### Excerpted data

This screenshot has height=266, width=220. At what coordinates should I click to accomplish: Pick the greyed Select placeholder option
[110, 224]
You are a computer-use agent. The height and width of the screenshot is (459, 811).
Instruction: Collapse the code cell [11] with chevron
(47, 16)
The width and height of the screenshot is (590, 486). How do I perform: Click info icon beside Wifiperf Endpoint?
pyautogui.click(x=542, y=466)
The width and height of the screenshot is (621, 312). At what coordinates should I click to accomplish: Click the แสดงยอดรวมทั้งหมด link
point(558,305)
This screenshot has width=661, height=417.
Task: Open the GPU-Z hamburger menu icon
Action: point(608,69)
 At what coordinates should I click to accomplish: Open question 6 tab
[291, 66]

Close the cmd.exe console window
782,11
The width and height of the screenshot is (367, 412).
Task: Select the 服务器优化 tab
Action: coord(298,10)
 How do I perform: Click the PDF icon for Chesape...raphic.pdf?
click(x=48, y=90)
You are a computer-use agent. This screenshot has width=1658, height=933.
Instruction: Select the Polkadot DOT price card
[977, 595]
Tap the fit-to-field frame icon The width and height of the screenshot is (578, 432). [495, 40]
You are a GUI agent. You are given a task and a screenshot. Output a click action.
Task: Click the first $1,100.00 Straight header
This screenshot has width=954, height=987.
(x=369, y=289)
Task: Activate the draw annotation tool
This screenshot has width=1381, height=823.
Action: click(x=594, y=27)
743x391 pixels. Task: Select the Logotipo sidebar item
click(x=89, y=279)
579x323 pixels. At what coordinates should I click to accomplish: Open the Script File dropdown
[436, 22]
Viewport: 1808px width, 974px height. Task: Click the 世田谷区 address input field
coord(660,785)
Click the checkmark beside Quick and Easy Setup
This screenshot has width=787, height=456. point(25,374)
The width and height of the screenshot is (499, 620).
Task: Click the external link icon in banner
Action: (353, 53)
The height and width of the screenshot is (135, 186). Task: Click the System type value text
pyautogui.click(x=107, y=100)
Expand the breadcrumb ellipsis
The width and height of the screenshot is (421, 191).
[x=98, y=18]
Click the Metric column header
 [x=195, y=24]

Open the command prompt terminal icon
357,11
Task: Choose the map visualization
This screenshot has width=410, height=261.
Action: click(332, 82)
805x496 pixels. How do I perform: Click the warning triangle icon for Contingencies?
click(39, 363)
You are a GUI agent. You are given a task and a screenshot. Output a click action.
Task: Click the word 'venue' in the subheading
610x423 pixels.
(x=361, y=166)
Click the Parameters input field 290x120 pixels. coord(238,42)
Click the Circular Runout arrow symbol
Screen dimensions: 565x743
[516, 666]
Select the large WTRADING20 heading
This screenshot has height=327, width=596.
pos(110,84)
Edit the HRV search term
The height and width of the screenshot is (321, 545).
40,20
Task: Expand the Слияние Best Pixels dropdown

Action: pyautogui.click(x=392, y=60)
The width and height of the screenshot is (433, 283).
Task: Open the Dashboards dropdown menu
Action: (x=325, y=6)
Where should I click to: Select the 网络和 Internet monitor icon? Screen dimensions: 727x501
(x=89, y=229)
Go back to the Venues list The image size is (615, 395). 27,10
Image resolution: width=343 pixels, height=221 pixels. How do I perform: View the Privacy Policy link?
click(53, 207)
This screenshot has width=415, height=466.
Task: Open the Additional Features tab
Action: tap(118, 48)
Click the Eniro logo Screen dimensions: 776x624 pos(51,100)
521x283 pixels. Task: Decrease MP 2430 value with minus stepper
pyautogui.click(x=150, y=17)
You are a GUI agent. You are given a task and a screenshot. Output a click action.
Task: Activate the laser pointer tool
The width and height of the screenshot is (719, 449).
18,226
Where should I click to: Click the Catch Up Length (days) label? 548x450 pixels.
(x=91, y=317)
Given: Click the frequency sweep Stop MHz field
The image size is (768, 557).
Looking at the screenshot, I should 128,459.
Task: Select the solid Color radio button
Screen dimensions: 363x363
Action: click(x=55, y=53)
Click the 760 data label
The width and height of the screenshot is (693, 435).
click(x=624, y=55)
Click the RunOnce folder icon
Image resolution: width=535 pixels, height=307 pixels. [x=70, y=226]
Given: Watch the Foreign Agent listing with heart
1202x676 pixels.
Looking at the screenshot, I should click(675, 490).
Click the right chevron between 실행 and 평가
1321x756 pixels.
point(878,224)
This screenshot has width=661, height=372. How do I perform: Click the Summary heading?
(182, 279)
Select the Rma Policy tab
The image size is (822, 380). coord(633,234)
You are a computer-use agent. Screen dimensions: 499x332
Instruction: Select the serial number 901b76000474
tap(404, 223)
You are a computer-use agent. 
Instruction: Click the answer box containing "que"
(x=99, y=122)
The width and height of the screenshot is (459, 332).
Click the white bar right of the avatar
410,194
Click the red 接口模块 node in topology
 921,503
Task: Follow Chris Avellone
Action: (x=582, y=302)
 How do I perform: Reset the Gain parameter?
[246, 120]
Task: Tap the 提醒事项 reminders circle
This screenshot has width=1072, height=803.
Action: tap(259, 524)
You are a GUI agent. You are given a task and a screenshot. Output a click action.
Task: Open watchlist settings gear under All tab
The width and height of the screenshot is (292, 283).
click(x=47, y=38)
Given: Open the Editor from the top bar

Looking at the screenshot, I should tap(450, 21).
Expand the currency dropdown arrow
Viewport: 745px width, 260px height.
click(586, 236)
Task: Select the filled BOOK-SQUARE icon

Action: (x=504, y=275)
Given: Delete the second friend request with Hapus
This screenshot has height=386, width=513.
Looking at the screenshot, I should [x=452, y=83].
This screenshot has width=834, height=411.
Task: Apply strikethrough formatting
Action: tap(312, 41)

######

*Task directions*. Please show all lines from the entries that contain the word "arrow".

*Solution to this task*.
Click the Circular Runout arrow symbol
Expand the currency dropdown arrow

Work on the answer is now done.